◆ PROMPT
In the records below, find the line holding "Given: Close the dialog using the X icon" and the line holding "This screenshot has width=1171, height=658.". Set down both, with every line between them, exactly.

◆ PROVIDED DATA

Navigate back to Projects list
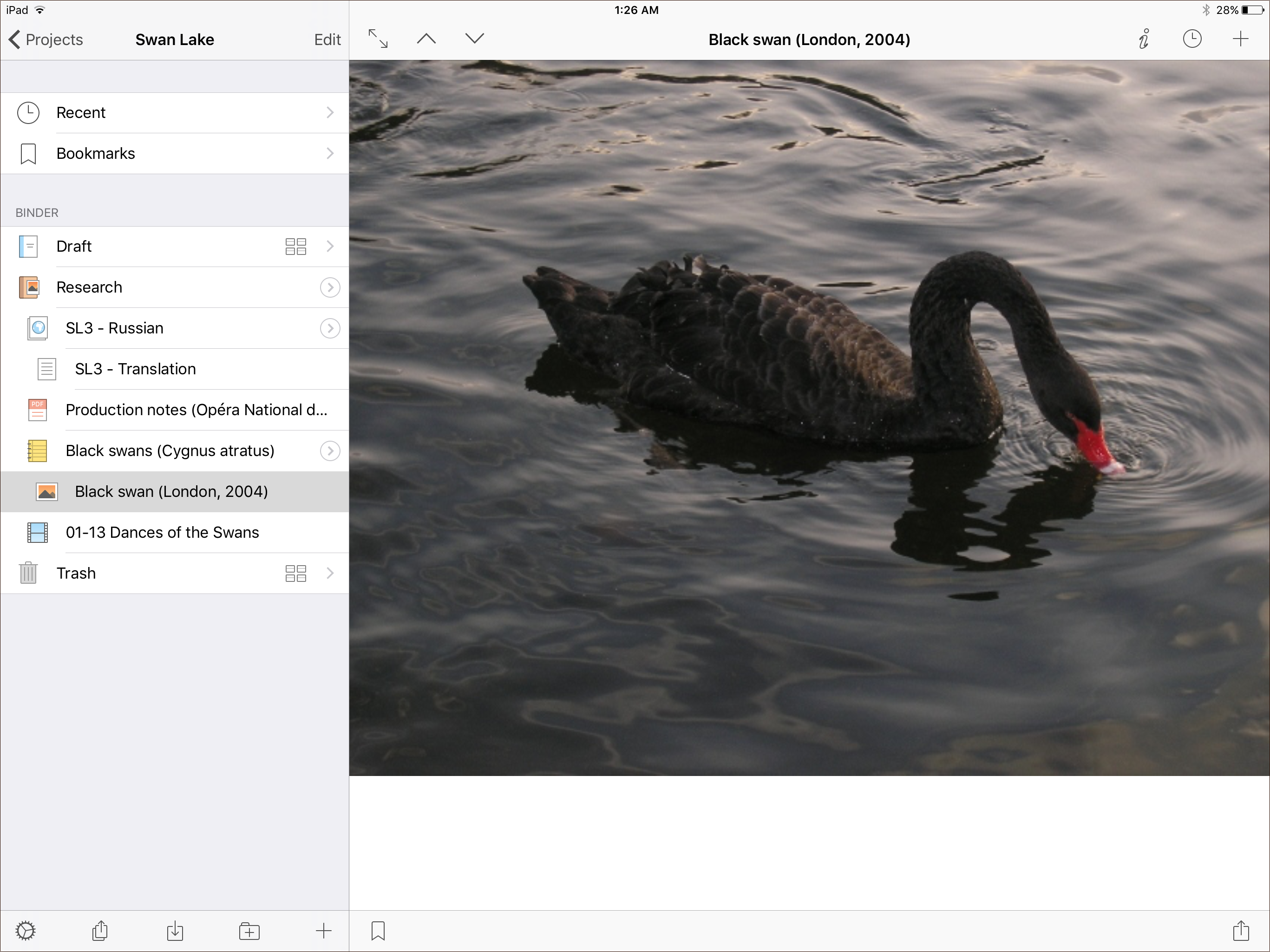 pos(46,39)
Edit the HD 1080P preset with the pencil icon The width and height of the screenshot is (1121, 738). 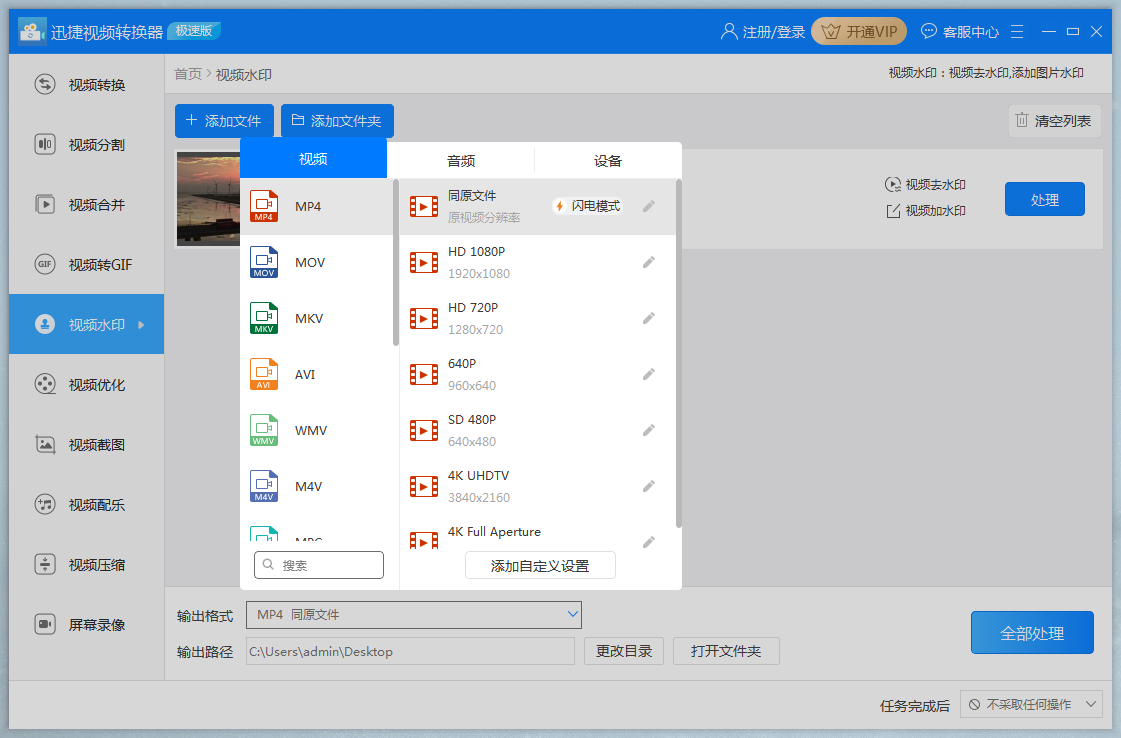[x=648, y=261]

==

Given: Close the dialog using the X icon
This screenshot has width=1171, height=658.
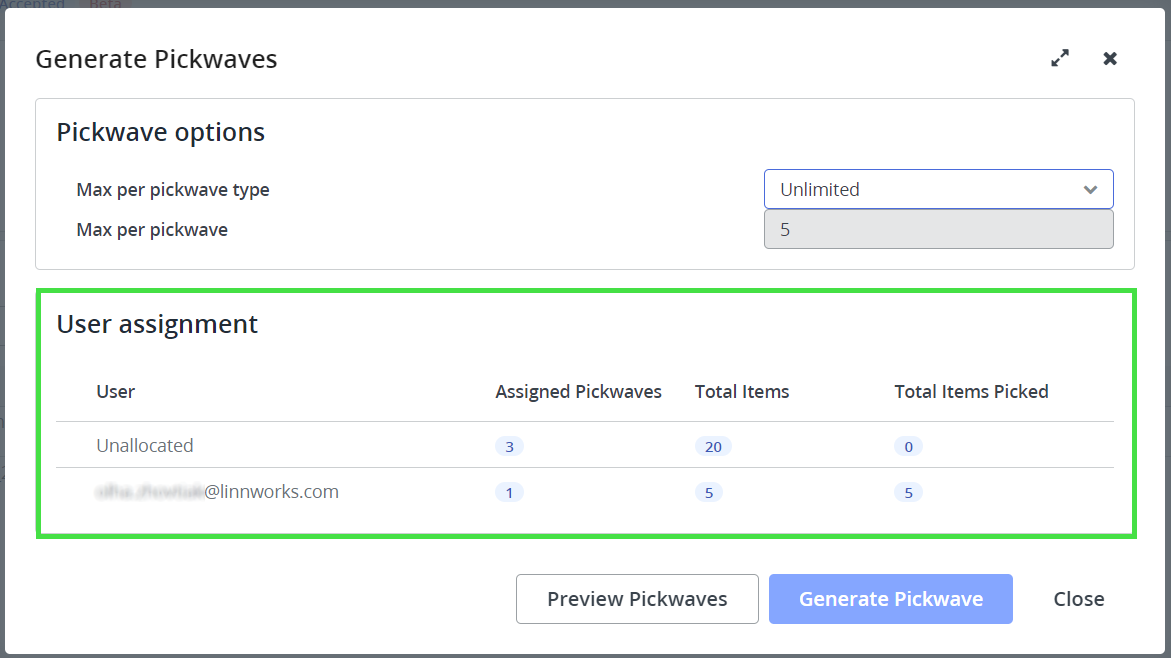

◆ EXERCISE OUTPUT
Given: Close the dialog using the X icon
This screenshot has width=1171, height=658.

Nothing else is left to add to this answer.